Given entries section start

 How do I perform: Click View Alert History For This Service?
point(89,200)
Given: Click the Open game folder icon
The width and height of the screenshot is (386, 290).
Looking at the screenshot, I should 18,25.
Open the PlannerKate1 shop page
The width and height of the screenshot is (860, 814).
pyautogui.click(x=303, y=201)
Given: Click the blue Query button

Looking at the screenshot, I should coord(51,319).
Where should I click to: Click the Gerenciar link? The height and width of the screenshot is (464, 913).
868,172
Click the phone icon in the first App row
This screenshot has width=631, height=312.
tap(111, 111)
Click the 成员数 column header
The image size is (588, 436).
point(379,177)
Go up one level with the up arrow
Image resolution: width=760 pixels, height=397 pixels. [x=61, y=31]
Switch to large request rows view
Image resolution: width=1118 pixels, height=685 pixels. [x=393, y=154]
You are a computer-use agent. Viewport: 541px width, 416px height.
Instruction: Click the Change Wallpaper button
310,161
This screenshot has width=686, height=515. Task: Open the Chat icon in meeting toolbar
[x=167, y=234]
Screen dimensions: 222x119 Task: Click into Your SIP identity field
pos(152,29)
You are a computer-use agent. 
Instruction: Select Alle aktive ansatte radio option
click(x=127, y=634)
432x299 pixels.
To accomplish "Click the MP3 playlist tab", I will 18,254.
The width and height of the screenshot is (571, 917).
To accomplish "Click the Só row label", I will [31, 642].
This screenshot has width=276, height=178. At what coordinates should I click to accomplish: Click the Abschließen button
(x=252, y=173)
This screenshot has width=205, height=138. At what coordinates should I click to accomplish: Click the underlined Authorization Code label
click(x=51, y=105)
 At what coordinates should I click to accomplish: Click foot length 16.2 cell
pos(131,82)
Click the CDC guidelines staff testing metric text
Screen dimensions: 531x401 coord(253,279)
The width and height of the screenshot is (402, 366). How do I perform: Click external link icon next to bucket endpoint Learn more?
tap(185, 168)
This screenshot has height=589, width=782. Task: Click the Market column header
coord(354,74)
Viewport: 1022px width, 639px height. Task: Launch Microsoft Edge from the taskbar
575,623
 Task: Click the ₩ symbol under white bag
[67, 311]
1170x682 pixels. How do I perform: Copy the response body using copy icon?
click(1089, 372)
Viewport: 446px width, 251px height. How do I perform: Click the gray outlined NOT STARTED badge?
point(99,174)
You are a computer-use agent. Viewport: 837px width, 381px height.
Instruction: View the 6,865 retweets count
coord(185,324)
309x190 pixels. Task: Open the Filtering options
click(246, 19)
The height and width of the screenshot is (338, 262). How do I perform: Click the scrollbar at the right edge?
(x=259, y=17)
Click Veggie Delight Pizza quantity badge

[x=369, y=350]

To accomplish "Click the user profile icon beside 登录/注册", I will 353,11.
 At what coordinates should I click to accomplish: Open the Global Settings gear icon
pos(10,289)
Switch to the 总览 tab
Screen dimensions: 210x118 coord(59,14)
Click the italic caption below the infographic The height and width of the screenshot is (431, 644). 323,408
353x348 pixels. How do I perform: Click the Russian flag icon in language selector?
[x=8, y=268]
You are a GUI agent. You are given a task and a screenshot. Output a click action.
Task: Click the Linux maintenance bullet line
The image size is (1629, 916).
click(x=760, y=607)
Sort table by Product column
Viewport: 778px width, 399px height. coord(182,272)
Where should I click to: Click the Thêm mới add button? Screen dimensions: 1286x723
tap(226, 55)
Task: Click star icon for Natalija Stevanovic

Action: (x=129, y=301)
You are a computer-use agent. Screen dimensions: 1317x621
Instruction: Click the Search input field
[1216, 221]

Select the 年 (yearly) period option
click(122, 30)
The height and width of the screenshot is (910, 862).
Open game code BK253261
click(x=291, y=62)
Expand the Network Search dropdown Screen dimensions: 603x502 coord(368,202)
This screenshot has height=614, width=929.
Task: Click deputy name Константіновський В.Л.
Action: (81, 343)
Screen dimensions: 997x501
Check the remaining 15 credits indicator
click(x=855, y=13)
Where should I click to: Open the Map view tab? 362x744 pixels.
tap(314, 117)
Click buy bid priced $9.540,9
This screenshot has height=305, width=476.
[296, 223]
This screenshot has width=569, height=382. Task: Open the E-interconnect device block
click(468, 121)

Given entries section end

§ Assignment:
Print all the entries above. Keep each one exact.

§ Expected answer:
 How do I perform: Click View Alert History For This Service?
point(89,200)
Given: Click the Open game folder icon
The width and height of the screenshot is (386, 290).
Looking at the screenshot, I should 18,25.
Open the PlannerKate1 shop page
The width and height of the screenshot is (860, 814).
pyautogui.click(x=303, y=201)
Given: Click the blue Query button

Looking at the screenshot, I should coord(51,319).
Where should I click to: Click the Gerenciar link? The height and width of the screenshot is (464, 913).
868,172
Click the phone icon in the first App row
This screenshot has width=631, height=312.
tap(111, 111)
Click the 成员数 column header
The image size is (588, 436).
point(379,177)
Go up one level with the up arrow
Image resolution: width=760 pixels, height=397 pixels. [x=61, y=31]
Switch to large request rows view
Image resolution: width=1118 pixels, height=685 pixels. [x=393, y=154]
You are a computer-use agent. Viewport: 541px width, 416px height.
Instruction: Click the Change Wallpaper button
310,161
This screenshot has width=686, height=515. Task: Open the Chat icon in meeting toolbar
[x=167, y=234]
Screen dimensions: 222x119 Task: Click into Your SIP identity field
pos(152,29)
You are a computer-use agent. 
Instruction: Select Alle aktive ansatte radio option
click(x=127, y=634)
432x299 pixels.
To accomplish "Click the MP3 playlist tab", I will 18,254.
The width and height of the screenshot is (571, 917).
To accomplish "Click the Só row label", I will [31, 642].
This screenshot has width=276, height=178. At what coordinates should I click to accomplish: Click the Abschließen button
(x=252, y=173)
This screenshot has width=205, height=138. At what coordinates should I click to accomplish: Click the underlined Authorization Code label
click(x=51, y=105)
 At what coordinates should I click to accomplish: Click foot length 16.2 cell
pos(131,82)
Click the CDC guidelines staff testing metric text
Screen dimensions: 531x401 coord(253,279)
The width and height of the screenshot is (402, 366). How do I perform: Click external link icon next to bucket endpoint Learn more?
tap(185, 168)
This screenshot has height=589, width=782. Task: Click the Market column header
coord(354,74)
Viewport: 1022px width, 639px height. Task: Launch Microsoft Edge from the taskbar
575,623
 Task: Click the ₩ symbol under white bag
[67, 311]
1170x682 pixels. How do I perform: Copy the response body using copy icon?
click(1089, 372)
Viewport: 446px width, 251px height. How do I perform: Click the gray outlined NOT STARTED badge?
point(99,174)
You are a computer-use agent. Viewport: 837px width, 381px height.
Instruction: View the 6,865 retweets count
coord(185,324)
309x190 pixels. Task: Open the Filtering options
click(246, 19)
The height and width of the screenshot is (338, 262). How do I perform: Click the scrollbar at the right edge?
(x=259, y=17)
Click Veggie Delight Pizza quantity badge

[x=369, y=350]

To accomplish "Click the user profile icon beside 登录/注册", I will 353,11.
 At what coordinates should I click to accomplish: Open the Global Settings gear icon
pos(10,289)
Switch to the 总览 tab
Screen dimensions: 210x118 coord(59,14)
Click the italic caption below the infographic The height and width of the screenshot is (431, 644). 323,408
353x348 pixels. How do I perform: Click the Russian flag icon in language selector?
[x=8, y=268]
You are a GUI agent. You are given a task and a screenshot. Output a click action.
Task: Click the Linux maintenance bullet line
The image size is (1629, 916).
click(x=760, y=607)
Sort table by Product column
Viewport: 778px width, 399px height. coord(182,272)
Where should I click to: Click the Thêm mới add button? Screen dimensions: 1286x723
tap(226, 55)
Task: Click star icon for Natalija Stevanovic

Action: (x=129, y=301)
You are a computer-use agent. Screen dimensions: 1317x621
Instruction: Click the Search input field
[1216, 221]

Select the 年 (yearly) period option
click(122, 30)
The height and width of the screenshot is (910, 862).
Open game code BK253261
click(x=291, y=62)
Expand the Network Search dropdown Screen dimensions: 603x502 coord(368,202)
This screenshot has height=614, width=929.
Task: Click deputy name Константіновський В.Л.
Action: (81, 343)
Screen dimensions: 997x501
Check the remaining 15 credits indicator
click(x=855, y=13)
Where should I click to: Open the Map view tab? 362x744 pixels.
tap(314, 117)
Click buy bid priced $9.540,9
This screenshot has height=305, width=476.
[296, 223]
This screenshot has width=569, height=382. Task: Open the E-interconnect device block
click(468, 121)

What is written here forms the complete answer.